I think I liked these men because in a crazy, fast-moving, post-modernist world, obsessed with money and technology, it was a deep pleasure to sit down with them to discuss philosophical, political and spiritual questions. What happens to God in a world of religious indifference? What happens to Christianity in a country which has always prided itself on its spirituality when the rampant wealth and materialism of Western capitalism comes to stay? What happens to social justice after the great ideological dead-end of Marxism, for which so many idealistic people fought and died? What happens to Irish Catholicism when the dead hand of 19th-century authoritarianism has no more to offer an educated nation? What happens to Irish Protestantism when it becomes known throughout the world as the cradle of bigotry and sectarianism?

These are the kind of subjects this Unitarian journalist enjoyed thrashing out with the men in collars, often over a meal or numerous late-night whiskeys. A serious debate about the struggle of the human spirit is hard enough to come by in these superficial days; God knows, outside the occasional column in this august organ, you rarely get it from the media.

Working abroad

Such thoughts were provoked by reading a recently published novel by a priest. When the Acacia Bird Sings (Columba Press, £6.99) is by James O'Halloran, a Salesian who has spent 30 years working abroad, much of it in Africa and South America, with lengthy periods in Swaziland and Ecuador.

As a novel it will never win the Booker Prize. But where it succeeds is as a moving story of the triumph of the human spirit over appalling odds - in this case the journey of a Mozambican woman and her family, fleeing bloody civil war across the vast and inhospitable wilderness of Kruger Park, in search of her tribe in neighbouring South Africa. The book is dedicated to "refugees everywhere".
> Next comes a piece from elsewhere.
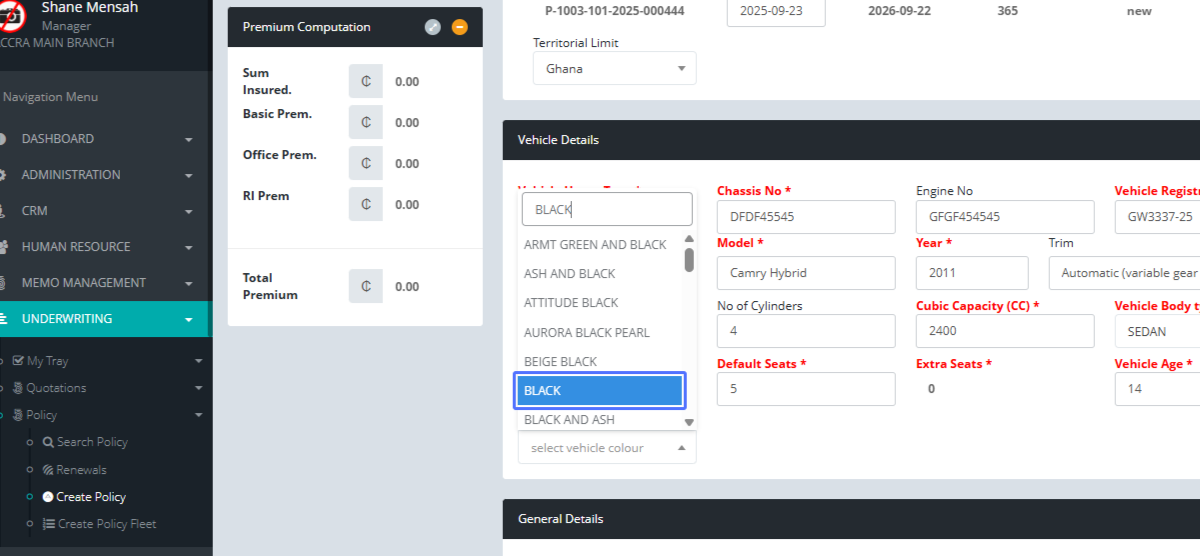The height and width of the screenshot is (556, 1200).
Task: Pick ASH AND BLACK from the list
Action: click(x=570, y=274)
It tells of danger and suffering which we in the well-insulated comfort of middle-class Ireland can only conceive of as the stuff of nightmares. In Africa such a trek as this - a homeless, refugee family fleeing terror and starvation - is the lot of tens of millions of people. Only last month I watched a televised Anglican service in southern Sudan, after which Bishop Harold Miller talked to a smiling elderly woman who had just walked with her five children 160 miles through the bush and across the desert, virtually without food, after a break in that country's civil war had allowed her to return home.
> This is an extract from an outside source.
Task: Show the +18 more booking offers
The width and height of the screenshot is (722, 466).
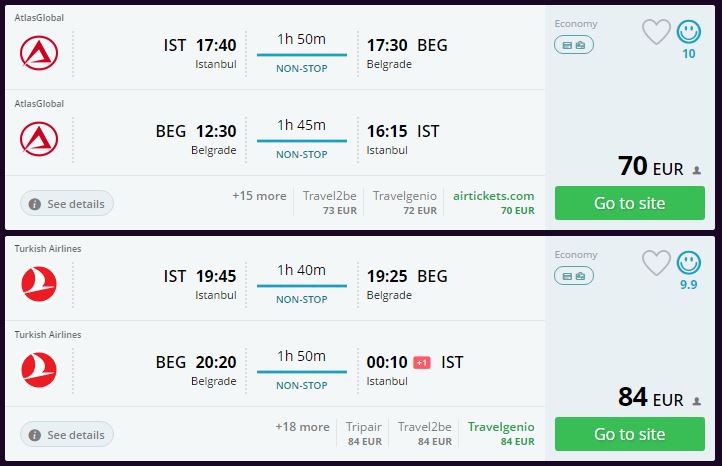Action: 302,427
Father O'Halloran's bestknown books are about basic Christian communities, Brazil's great gift to the Catholic Church, with their emphasis on the need for the Church to take up the cause of social justice and the "option for the poor" in the face of Latin America's deep injustices and obscene gaps between rich and poor.

Dissenting voices

During the vicious military dictatorships of the 1970s, these basic Christian communities were often the only forum for dissenting voices, and as a result the Church wielded great influence. In these more democratic times, there are other avenues of protest, and the lessons learned and taught by the radical Christians of Latin America are in danger of being forgotten (as indeed, is the whole continent, judging by how little interest there is in it from the European media).

This is why we need widely travelled priest-writers like Jim O'Halloran: to disturb our smugness, prick our consciences and force us into guilty action to help those less fortunate than the citizens of the world's 20th richest country. Long may he and his kind flourish.